## PROBLEM DESCRIPTION
Can you recast the lines between the one holding "Given: Click the 80 (HTTP) port cell" and the one holding "Action: (249, 494)", inclusive, as a numbered list with blank lines left out?

## GIVEN DATA
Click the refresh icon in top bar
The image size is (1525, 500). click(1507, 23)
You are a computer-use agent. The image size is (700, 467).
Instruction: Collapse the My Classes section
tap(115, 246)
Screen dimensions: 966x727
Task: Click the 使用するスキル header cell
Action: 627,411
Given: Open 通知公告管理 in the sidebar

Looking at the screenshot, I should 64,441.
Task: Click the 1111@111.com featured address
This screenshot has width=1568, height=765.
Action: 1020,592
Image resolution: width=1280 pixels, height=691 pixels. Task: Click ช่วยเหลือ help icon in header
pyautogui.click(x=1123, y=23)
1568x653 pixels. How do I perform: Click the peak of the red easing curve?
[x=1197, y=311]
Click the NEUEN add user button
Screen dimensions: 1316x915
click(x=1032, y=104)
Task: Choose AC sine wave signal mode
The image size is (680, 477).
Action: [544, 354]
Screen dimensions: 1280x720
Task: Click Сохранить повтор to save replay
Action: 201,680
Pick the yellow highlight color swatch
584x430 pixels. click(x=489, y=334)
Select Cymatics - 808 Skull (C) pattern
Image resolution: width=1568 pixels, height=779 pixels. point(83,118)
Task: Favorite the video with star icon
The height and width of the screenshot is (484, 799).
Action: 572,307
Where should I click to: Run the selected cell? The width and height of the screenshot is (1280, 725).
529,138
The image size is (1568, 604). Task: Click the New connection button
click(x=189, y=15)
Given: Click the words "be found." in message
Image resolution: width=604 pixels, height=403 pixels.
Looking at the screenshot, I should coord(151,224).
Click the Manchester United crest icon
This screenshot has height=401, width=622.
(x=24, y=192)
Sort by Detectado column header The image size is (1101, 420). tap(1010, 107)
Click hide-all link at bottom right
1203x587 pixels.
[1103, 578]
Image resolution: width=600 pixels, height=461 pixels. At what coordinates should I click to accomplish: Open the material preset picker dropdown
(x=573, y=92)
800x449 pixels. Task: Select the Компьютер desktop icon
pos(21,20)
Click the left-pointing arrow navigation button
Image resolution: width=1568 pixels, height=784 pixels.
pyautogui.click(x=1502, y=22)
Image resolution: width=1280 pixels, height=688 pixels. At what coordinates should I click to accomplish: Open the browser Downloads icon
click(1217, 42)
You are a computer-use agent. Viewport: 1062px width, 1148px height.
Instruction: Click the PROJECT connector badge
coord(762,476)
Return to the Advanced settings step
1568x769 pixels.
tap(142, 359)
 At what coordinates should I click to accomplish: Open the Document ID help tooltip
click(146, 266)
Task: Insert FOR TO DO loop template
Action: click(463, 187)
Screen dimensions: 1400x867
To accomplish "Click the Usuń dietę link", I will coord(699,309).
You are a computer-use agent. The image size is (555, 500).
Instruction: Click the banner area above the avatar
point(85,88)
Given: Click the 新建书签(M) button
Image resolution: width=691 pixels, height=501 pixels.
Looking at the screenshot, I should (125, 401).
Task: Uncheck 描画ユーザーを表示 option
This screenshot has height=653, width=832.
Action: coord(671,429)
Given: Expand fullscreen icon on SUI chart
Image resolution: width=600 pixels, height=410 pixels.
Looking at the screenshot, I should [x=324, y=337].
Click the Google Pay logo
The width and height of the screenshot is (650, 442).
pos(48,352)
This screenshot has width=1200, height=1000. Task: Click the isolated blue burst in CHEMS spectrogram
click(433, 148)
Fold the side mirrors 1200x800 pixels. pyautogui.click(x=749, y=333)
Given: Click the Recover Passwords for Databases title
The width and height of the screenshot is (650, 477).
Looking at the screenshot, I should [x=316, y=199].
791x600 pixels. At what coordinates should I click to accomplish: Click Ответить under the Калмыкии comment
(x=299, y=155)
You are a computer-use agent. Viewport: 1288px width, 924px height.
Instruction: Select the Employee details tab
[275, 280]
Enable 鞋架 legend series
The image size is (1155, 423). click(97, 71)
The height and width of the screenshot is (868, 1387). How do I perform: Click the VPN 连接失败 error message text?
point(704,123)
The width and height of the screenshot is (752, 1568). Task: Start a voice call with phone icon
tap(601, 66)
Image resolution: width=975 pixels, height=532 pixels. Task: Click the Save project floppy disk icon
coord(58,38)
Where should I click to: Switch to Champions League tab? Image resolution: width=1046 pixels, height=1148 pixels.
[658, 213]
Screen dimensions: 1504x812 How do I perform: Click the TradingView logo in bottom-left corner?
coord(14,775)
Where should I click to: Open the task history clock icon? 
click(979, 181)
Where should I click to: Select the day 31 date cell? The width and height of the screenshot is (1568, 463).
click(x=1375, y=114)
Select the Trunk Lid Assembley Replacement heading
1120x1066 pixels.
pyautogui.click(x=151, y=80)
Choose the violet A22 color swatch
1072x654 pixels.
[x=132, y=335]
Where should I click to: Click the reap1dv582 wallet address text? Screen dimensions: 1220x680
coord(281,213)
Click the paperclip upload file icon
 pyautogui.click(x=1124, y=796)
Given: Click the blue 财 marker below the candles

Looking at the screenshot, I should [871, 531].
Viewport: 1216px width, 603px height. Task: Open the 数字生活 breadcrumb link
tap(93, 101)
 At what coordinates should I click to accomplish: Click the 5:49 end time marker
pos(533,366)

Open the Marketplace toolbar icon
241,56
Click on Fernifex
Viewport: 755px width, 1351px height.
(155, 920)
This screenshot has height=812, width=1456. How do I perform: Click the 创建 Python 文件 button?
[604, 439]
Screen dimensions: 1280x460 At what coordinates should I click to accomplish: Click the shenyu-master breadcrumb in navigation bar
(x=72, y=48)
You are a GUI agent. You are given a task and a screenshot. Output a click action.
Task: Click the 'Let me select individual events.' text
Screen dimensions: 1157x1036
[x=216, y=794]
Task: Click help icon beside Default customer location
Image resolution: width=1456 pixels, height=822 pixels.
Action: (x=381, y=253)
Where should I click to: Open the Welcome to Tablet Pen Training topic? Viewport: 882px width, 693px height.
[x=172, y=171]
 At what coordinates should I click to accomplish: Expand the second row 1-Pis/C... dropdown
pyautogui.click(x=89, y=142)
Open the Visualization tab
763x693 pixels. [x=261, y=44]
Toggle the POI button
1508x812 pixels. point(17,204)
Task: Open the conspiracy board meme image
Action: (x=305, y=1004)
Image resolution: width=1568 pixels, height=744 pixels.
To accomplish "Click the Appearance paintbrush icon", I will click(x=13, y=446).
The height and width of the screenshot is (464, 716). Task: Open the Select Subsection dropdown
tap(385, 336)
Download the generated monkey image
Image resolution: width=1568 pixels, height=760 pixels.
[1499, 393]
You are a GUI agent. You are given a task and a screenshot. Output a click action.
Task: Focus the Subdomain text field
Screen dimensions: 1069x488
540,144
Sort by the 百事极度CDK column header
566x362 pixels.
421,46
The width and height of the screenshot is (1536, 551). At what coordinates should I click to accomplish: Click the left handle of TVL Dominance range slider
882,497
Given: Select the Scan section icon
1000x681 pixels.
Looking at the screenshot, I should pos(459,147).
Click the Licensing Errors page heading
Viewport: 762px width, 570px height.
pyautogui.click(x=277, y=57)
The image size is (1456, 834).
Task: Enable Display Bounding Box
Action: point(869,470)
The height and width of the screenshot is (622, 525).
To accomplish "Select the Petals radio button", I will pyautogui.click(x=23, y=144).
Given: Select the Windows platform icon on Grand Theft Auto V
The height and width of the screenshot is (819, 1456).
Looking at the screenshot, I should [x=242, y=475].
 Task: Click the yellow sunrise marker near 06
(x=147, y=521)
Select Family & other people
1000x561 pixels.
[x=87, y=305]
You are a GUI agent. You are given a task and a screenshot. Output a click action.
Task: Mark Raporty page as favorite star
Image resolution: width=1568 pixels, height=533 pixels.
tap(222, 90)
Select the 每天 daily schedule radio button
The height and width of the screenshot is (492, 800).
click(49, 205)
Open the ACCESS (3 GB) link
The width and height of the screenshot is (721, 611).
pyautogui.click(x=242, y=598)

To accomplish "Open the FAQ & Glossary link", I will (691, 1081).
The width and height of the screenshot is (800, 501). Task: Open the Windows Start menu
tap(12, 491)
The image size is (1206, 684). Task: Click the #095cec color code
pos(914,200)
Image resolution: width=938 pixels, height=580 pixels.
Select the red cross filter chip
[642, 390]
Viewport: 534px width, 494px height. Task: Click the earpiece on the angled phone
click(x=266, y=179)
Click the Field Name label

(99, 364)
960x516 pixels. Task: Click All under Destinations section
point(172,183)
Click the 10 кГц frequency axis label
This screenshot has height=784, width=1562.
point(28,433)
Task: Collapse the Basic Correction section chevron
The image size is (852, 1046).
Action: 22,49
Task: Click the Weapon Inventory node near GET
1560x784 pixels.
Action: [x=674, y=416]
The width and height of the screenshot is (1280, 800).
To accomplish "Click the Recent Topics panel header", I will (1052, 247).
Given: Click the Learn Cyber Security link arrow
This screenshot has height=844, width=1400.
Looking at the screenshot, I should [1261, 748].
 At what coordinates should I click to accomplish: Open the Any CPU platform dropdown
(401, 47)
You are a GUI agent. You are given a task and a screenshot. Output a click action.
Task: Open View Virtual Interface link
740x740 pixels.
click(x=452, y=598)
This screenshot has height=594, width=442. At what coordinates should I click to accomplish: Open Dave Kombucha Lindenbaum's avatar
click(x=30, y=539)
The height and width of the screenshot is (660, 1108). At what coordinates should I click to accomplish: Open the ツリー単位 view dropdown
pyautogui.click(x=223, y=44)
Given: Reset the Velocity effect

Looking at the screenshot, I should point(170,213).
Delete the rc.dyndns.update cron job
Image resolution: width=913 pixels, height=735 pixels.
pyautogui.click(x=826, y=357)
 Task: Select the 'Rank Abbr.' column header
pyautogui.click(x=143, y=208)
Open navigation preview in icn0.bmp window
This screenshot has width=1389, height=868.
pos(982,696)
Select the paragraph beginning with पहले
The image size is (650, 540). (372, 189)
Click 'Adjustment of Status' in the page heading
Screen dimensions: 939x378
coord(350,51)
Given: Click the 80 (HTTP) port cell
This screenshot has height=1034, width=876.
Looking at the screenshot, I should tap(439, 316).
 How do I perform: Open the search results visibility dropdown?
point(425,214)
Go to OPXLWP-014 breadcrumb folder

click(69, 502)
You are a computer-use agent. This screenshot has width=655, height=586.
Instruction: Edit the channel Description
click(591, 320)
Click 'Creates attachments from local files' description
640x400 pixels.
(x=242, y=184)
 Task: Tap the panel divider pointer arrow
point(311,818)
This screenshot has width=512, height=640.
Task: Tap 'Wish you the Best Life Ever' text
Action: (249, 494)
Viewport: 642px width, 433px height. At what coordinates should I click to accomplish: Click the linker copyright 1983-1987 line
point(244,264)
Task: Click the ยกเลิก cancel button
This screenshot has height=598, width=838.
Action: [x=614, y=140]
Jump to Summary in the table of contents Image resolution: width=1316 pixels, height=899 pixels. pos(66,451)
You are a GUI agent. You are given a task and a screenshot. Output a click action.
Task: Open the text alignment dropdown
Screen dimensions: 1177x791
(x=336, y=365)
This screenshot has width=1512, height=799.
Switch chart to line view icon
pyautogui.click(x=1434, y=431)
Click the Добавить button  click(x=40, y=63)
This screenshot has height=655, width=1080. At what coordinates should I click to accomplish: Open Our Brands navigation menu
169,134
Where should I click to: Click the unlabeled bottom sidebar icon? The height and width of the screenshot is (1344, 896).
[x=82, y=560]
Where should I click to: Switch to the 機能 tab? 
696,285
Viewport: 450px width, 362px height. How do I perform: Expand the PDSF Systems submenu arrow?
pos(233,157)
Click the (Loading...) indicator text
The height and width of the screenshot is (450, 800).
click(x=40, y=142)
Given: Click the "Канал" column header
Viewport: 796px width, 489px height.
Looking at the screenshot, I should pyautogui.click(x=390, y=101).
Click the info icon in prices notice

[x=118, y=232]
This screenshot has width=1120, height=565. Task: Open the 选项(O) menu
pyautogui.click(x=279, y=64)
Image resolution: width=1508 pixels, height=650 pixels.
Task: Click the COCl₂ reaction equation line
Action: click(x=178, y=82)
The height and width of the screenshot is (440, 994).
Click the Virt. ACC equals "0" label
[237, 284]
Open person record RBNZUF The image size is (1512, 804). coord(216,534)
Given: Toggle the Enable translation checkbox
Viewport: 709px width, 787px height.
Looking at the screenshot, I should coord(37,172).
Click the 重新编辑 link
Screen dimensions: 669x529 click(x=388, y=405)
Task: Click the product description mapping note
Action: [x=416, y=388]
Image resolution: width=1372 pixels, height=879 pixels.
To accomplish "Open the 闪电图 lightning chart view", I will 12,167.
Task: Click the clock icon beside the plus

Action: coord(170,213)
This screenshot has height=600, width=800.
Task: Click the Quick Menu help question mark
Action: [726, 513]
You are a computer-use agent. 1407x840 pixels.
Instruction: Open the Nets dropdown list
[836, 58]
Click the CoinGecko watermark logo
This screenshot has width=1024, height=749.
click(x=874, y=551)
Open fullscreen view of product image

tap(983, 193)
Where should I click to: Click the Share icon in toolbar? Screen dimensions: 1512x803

## RESPONSE FOR THIS EXERCISE
1. Given: Click the 80 (HTTP) port cell
2. This screenshot has height=1034, width=876.
3. Looking at the screenshot, I should tap(439, 316).
4.  How do I perform: Open the search results visibility dropdown?
5. point(425,214)
6. Go to OPXLWP-014 breadcrumb folder
7. click(69, 502)
8. You are a computer-use agent. This screenshot has width=655, height=586.
9. Instruction: Edit the channel Description
10. click(591, 320)
11. Click 'Creates attachments from local files' description
12. 640x400 pixels.
13. (x=242, y=184)
14.  Task: Tap the panel divider pointer arrow
15. point(311,818)
16. This screenshot has width=512, height=640.
17. Task: Tap 'Wish you the Best Life Ever' text
18. Action: (249, 494)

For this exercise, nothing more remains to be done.